| Task item |
Below is a listing; restate from it, character for character, the lines beginning at the line holding "Click the crear nuevo link" and ending at the line holding "Click the Save", both included.

BEGIN

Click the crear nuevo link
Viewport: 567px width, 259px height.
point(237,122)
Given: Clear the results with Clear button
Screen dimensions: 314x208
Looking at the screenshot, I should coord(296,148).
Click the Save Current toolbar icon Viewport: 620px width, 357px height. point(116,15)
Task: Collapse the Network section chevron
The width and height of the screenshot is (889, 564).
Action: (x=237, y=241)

END
BEGIN

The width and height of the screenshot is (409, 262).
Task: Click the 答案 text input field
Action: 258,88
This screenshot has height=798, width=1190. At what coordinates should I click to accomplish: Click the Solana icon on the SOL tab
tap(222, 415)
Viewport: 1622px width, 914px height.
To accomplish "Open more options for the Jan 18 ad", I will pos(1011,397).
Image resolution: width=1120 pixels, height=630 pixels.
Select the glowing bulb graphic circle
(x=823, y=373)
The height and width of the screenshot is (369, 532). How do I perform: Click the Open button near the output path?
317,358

END

| Your response |
Click the crear nuevo link
Viewport: 567px width, 259px height.
point(237,122)
Given: Clear the results with Clear button
Screen dimensions: 314x208
Looking at the screenshot, I should coord(296,148).
Click the Save Current toolbar icon Viewport: 620px width, 357px height. point(116,15)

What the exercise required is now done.